■ EXERCISE REQUIREMENTS ■
Images are not part of the copy; write out the rest of the data exactly as given.

GIVEN RECORDS START

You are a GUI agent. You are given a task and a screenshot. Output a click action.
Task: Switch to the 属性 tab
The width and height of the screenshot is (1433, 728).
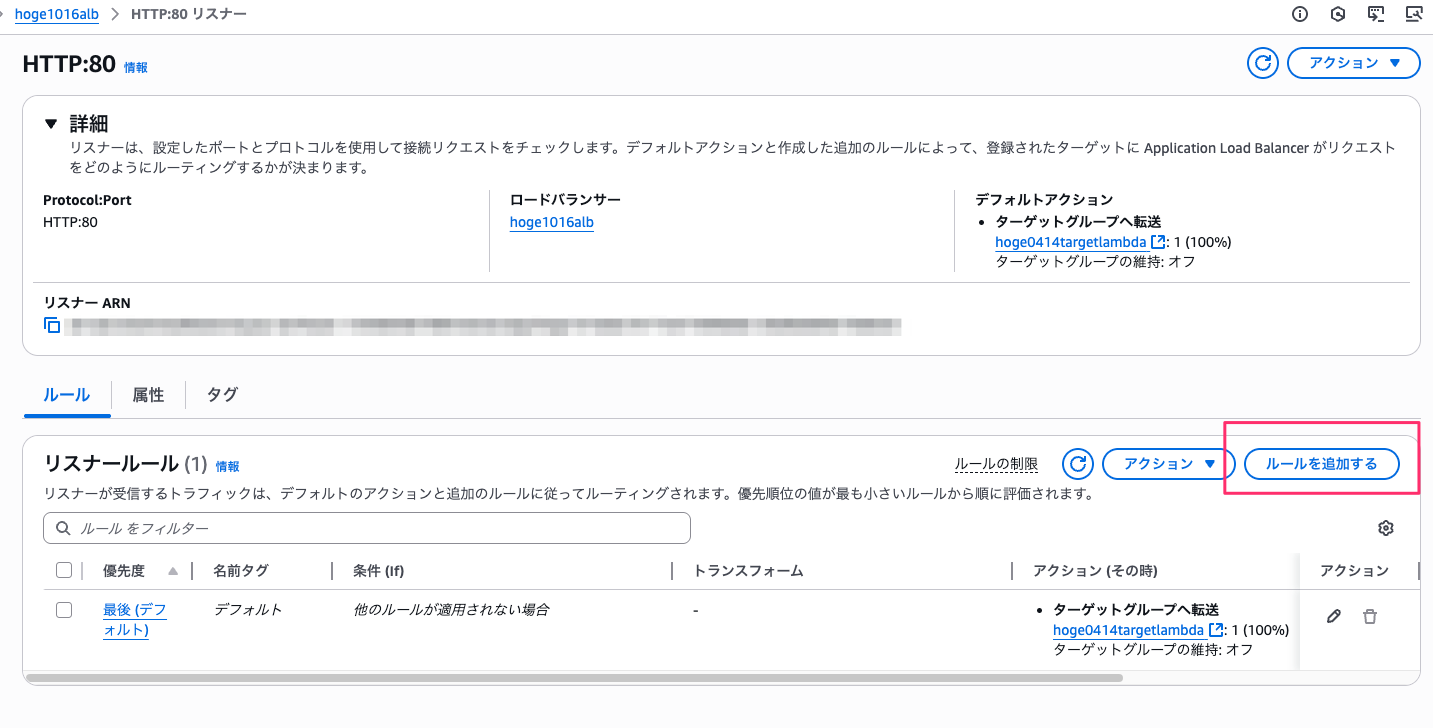(x=148, y=395)
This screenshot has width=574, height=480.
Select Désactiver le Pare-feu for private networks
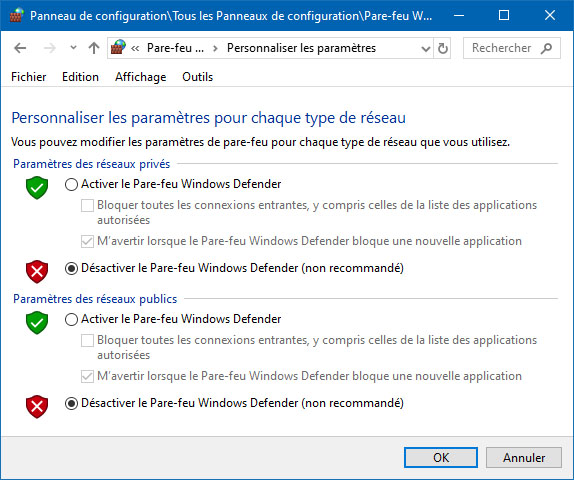(x=71, y=268)
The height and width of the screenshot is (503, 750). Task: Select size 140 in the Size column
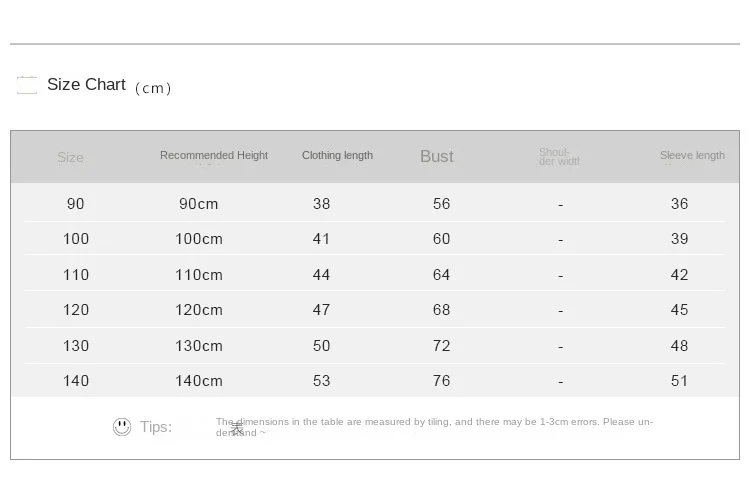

GIVEN RECORDS END

■ SOLUTION FOR THIS PROBLEM ■
You are a GUI agent. You are given a task and a screenshot. Output a click action.
Task: Switch to the 属性 tab
The width and height of the screenshot is (1433, 728).
(x=148, y=395)
This screenshot has width=574, height=480.
Select Désactiver le Pare-feu for private networks
(x=71, y=268)
The height and width of the screenshot is (503, 750). Task: Select size 140 in the Size column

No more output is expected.